Your script is just as good if it’s read the first night or second week. So relax and have faith in yourself. Now, if I could just learn to believe that myself.

Monday, October 11, 2021

Kim Kardashian again?

So Kim Kardashian was on SNL last Saturday night.  Really?

Is Kim Kardashian even a thing anymore?

I didn’t watch it because it, well, I never watch anything Kim Kardashian is on.  She’s a person with no noticeable skill or talent and a product of how reality shows can turn vacuous people into vacuous celebrities.   What does Kim Kardashian contribute to society in any way?  

Yes, she benefits from nepotism, but nepotism alone isn’t to blame.  There are some very successful and deserving offspring of famous people.  Ken Griffey Jr., Rob Reiner, Miley Cyrus, Robin Thicke, Steph Curry, Hannah Einbinder, J.J. Abrams, just to name a few.  

But not all are worthy.  And I was reminded of that recently when TCM replayed a Nancy Sinatra TV special from 1967 recently.  Being a big fan of the ‘60s I tuned in for the nostalgia and what I found was this:

Nancy Sinatra was terrible.  She has a two-note singing range.  She can’t act. She can’t dance. Her attempts of being sultry and sexy are laughable.  If she weren’t Frank Sinatra’s daughter, and didn’t get a record deal on Daddy’s label she couldn’t pass the open auditions of AMERICAN IDOL.  “Daddy” even appears in the special (probably why the greenlit it) and the guests included Dean Martin, Sammy Davis Jr., Frank Sinatra Jr., and singing group Dino, Desi & Billy.  Wonder how she got 'em.  And if she was trying to show how "groovy" she was in 1967, those were not the guests to get.  

The entire show was cringeworthy, lowlighted by a scene where Nancy basically sings a creepy love song to giant posters of her father.  And in one of the posters he’s holding a gun  (I laughed out loud).  

The kitsch factor was off-the-charts, which is the only reason I stuck around.

■ WHAT IS ASKED:
#1 In the blog post, which channel replayed the 1967 Nancy Sinatra TV special?
#2 Output the section of the blog post that starts with the words containing "But not all" and ends with "guests to get.".
This data is not needed for anything here.

Entries on locating words and elements:
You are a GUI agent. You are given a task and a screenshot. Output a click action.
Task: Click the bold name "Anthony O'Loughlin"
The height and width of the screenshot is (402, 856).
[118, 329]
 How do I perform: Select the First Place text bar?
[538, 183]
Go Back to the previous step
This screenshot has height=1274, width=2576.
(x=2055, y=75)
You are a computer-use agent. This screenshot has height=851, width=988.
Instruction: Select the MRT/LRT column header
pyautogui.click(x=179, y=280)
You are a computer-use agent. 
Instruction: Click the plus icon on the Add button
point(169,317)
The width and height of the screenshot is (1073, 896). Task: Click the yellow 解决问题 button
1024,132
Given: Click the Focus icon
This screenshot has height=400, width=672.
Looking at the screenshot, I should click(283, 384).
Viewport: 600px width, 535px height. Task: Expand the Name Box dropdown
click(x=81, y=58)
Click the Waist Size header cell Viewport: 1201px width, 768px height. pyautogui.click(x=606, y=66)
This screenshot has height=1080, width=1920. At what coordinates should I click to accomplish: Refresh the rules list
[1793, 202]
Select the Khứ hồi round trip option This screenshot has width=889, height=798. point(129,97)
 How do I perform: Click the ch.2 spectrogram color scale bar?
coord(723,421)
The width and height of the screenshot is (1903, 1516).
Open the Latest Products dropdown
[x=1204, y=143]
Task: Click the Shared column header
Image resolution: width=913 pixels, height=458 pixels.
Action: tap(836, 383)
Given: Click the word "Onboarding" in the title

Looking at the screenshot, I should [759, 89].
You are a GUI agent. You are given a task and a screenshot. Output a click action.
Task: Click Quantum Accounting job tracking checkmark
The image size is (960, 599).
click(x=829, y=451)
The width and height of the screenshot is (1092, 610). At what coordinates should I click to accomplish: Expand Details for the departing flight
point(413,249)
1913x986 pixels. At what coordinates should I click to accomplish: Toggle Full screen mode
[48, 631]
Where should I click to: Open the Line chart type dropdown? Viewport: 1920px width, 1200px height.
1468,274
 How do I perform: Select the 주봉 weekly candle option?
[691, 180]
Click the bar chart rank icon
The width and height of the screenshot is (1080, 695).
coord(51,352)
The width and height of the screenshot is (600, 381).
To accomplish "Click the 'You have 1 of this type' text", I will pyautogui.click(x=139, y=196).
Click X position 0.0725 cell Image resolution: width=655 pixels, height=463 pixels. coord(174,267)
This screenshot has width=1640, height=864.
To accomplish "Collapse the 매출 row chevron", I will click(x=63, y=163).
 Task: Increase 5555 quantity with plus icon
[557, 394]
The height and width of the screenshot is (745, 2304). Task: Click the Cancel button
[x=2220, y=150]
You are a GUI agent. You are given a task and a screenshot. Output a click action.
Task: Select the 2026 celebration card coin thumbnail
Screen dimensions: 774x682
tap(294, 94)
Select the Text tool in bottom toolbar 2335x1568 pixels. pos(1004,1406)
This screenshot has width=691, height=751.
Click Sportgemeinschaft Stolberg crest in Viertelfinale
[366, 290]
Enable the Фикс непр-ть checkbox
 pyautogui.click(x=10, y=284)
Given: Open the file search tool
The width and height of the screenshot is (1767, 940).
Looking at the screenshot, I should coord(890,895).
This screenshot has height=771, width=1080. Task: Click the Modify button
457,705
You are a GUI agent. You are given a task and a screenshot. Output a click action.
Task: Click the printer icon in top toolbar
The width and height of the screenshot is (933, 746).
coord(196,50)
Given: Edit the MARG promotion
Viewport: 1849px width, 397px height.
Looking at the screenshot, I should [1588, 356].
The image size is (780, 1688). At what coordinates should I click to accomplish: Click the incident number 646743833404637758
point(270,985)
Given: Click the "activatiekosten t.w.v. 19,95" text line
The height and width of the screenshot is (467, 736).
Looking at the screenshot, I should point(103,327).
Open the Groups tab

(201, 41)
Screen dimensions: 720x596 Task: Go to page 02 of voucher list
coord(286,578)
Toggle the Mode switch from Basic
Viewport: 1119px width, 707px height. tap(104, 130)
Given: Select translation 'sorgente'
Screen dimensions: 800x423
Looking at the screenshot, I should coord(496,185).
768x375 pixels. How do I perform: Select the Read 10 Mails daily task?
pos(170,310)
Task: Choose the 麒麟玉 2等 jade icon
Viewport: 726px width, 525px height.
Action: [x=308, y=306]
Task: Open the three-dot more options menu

■ RESULTS IN ORDER:
#1 TCM

#2
But not all are worthy.  And I was reminded of that recently when TCM replayed a Nancy Sinatra TV special from 1967 recently.  Being a big fan of the ‘60s I tuned in for the nostalgia and what I found was this:

Nancy Sinatra was terrible.  She has a two-note singing range.  She can’t act. She can’t dance. Her attempts of being sultry and sexy are laughable.  If she weren’t Frank Sinatra’s daughter, and didn’t get a record deal on Daddy’s label she couldn’t pass the open auditions of AMERICAN IDOL.  “Daddy” even appears in the special (probably why the greenlit it) and the guests included Dean Martin, Sammy Davis Jr., Frank Sinatra Jr., and singing group Dino, Desi & Billy.  Wonder how she got 'em.  And if she was trying to show how "groovy" she was in 1967, those were not the guests to get.